-- START PAGE EXCERPT --

Loans and placements
15.116 Loans are borrowings which are not evidenced by the issue of debt securities. They are not usually traded, and their value does not decline even in a period of rising interest rates. Examples are an overdraft from a bank; money lent by a building society with a mortgage over a property as collateral; and a financial lease agreement with a finance company. Repurchase agreements between deposit-taking institutions are treated as purchases and sales of debt securities, not collateralised loans. Undrawn lines of credit are not recognised as loans because the liabilities are contingent.
15.117 Placements are customers' account balances with entities not regarded as deposit-taking institutions. Examples are account balances of State and local public non-financial corporations with their central borrowing authorities; balances of public-sector pension funds with their State Treasuries; and 11am money placed with corporate treasuries.
15.118 The values of loans to be recorded in the balance sheets of both creditors and debtors are the amounts of the market value of the principal and interest outstanding. This amount includes any interest that has been earned but not been paid. It should also include any amount of indirectly measured service charge (the difference between bank interest and SNA interest) due on the loan that has accrued and not been paid. Accrued interest is shown under accounts receivable or payable. The value of a loan does not reflect the consequences of any interest payments due after the date of the balance sheet, even if these were specified in the original loan agreement. In practice, loans are valued at nominal value less specific loan loss provisions.

-- END PAGE EXCERPT --

SET EXERCISE 1: Retype the records verbatim, from the line with "Given: Click the axis" up to and including the line with "tap(642, 202)".

-- START PROVIDED RECORDS --

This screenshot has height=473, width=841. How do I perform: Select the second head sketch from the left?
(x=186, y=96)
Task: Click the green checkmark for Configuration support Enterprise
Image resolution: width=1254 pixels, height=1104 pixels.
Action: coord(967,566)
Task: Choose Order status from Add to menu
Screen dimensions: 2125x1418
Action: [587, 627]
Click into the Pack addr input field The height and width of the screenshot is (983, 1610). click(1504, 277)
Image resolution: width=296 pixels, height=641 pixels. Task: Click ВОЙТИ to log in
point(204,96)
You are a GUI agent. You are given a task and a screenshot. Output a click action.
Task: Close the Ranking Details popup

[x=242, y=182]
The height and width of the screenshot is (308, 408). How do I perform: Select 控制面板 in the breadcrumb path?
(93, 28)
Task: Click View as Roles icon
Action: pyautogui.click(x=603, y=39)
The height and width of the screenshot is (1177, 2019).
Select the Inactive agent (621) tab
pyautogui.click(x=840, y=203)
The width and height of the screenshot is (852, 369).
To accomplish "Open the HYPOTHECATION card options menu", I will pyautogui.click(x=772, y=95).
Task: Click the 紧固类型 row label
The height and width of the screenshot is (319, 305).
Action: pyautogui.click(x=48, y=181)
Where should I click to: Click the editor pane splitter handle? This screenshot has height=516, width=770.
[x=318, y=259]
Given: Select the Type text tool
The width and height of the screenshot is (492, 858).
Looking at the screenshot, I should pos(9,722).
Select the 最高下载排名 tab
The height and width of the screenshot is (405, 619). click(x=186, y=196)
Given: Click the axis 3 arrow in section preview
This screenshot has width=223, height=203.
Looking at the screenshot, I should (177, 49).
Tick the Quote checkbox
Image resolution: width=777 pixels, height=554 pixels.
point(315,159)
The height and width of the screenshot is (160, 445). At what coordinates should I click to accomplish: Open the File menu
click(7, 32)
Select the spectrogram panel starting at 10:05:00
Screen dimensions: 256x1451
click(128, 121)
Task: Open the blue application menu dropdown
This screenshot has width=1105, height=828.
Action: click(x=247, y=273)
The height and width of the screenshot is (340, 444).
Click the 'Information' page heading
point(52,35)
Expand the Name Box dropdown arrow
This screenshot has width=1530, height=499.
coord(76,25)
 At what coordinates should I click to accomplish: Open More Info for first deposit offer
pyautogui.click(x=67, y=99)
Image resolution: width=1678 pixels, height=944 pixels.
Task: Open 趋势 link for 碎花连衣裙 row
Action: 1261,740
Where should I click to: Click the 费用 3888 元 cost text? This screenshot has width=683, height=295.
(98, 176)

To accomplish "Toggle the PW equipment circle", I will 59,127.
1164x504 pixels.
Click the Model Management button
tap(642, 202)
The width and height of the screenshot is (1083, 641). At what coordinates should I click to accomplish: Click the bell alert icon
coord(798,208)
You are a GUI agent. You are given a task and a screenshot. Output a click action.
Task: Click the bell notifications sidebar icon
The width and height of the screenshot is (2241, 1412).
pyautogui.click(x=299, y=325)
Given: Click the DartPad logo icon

-- END PROVIDED RECORDS --

SET EXERCISE 2: Reproduce verbatim the passage of the text on loans and placements from "15.117 Placements are" up to and including "with corporate treasuries.".

EXERCISE RESPONSE 1:
Given: Click the axis 3 arrow in section preview
This screenshot has width=223, height=203.
Looking at the screenshot, I should (177, 49).
Tick the Quote checkbox
Image resolution: width=777 pixels, height=554 pixels.
point(315,159)
The height and width of the screenshot is (160, 445). At what coordinates should I click to accomplish: Open the File menu
click(7, 32)
Select the spectrogram panel starting at 10:05:00
Screen dimensions: 256x1451
click(128, 121)
Task: Open the blue application menu dropdown
This screenshot has width=1105, height=828.
Action: click(x=247, y=273)
The height and width of the screenshot is (340, 444).
Click the 'Information' page heading
point(52,35)
Expand the Name Box dropdown arrow
This screenshot has width=1530, height=499.
coord(76,25)
 At what coordinates should I click to accomplish: Open More Info for first deposit offer
pyautogui.click(x=67, y=99)
Image resolution: width=1678 pixels, height=944 pixels.
Task: Open 趋势 link for 碎花连衣裙 row
Action: 1261,740
Where should I click to: Click the 费用 3888 元 cost text? This screenshot has width=683, height=295.
(98, 176)

To accomplish "Toggle the PW equipment circle", I will 59,127.
1164x504 pixels.
Click the Model Management button
tap(642, 202)

EXERCISE RESPONSE 2:
15.117 Placements are customers' account balances with entities not regarded as deposit-taking institutions. Examples are account balances of State and local public non-financial corporations with their central borrowing authorities; balances of public-sector pension funds with their State Treasuries; and 11am money placed with corporate treasuries.